Let me give you all a few examples of the “Gray area” we have experienced.. now first and foremost this is solely my opinion an what has personally happened in our family, it doesn’t mean that this happens for everyone.

  • The “end-all trial” which was supposed to happen to us to start our adoption with the boys, has been reset 4 different times, in 5 months.. still haven’t started that process.
  • There is a 30 day removal request that you are allowed to make when you feel one of the children in your house isn’t really working out (I won’t go into detail, but that is the nice way of putting it) and it should mean that CPS has just 30 days to get them out of your house and placed elsewhere, or you can have an expedited 14 day request that means the same thing.. and what we have found out is that, that is just a number and that CPS can leave them in your house longer if need be, due to them unable to find a placement for that child elsewhere.. hmm..
  • The paperwork.  When they say you have monthly documentation on a child, you start to think “ok maybe just a few documents” but no.. I am loaded in about 6 pages/per kid/per month + any doctor/dental notes that I have to show proof of + any incident reports (scratches/beavhorial, etc) +educational docs of what they are learning in school+ report cards.. Okay, you get the point right?  SO. MUCH. PAPERWORK.
  • The team.  Every single child that comes into the foster care has an attorney+ad lidem+case manager+CASA (if they get appointed a worker). Every single child has a team that you somehow have to coordinate everything with! Let me tell you, my month gets filled up pretty quickly coordinating everything with them.
  •  The required stuff.  So much stuff is mandatory–doctors visits/dental visits/tb tests/specialist visits/ training/etc. that sometimes it is hard to just keep up with it all.  I try to schedule everything all at once, but it doesn’t always work out that way.. it makes for a lot of driving.
  • Counseling.. it’s like a double-edge sword.  You would hope that taking your child to an out-of-town counselor 3+ times per month would be great, but sometimes you see no benefit.  While all foster children are required to be in counseling at 3 ages and above, sometimes you don’t really see the effectiveness of it all, with some children. I think family counseling would be best, so the truth would always be told and heard.

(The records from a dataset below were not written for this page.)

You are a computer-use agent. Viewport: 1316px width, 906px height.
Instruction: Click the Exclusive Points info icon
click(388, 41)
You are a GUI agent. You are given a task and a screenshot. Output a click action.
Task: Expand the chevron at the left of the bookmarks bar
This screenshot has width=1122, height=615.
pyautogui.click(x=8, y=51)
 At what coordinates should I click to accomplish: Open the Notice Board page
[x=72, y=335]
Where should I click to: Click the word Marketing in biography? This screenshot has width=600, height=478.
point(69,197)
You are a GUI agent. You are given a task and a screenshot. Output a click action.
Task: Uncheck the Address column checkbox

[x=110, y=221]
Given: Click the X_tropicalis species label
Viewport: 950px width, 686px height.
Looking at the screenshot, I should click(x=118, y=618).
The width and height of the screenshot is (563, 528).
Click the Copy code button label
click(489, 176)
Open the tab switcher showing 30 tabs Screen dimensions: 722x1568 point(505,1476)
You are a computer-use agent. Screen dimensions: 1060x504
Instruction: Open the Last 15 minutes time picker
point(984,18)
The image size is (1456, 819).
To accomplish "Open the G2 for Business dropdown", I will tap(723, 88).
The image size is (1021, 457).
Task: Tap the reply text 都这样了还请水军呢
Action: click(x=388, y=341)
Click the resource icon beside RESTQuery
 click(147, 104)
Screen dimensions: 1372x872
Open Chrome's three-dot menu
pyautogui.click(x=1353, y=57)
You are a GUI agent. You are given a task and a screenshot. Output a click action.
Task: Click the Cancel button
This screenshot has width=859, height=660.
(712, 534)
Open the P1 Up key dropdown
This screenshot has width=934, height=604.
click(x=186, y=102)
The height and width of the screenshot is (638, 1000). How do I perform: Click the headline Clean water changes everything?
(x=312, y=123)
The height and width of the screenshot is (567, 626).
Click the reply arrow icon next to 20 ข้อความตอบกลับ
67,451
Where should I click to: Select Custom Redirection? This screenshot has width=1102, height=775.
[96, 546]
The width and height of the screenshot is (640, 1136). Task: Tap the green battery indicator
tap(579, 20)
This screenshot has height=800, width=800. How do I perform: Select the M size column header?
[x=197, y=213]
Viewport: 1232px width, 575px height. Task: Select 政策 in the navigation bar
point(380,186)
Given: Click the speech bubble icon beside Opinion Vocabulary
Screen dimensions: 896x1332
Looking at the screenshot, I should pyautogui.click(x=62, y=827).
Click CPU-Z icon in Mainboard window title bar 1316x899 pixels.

  • Hearings-ugh.. it’s something that happens at 2 weeks after removal, and usually every 3 months after that, until the trial at 1 year post removal happens.  Foster parents (or least in our case) are not heard.  We are not asked by the Judge how the children are doing, or how they are handling this process developmentally/behaviorally….nothing at all.  “The team” (which I have actually very rarely seen them interact with my foster children) are always trying to figure out “what’s best for the child/ren” with little to no regards of the kids themselves.  Usually the arguments in the hearings are polar opposites of what’s usually best for these precious children.

**I am not talking down to foster care or in any way/shape/form/fashion or trying to deter you from this process, just wanted to speak about stuff that we think we should have been told when initially getting involved in this process.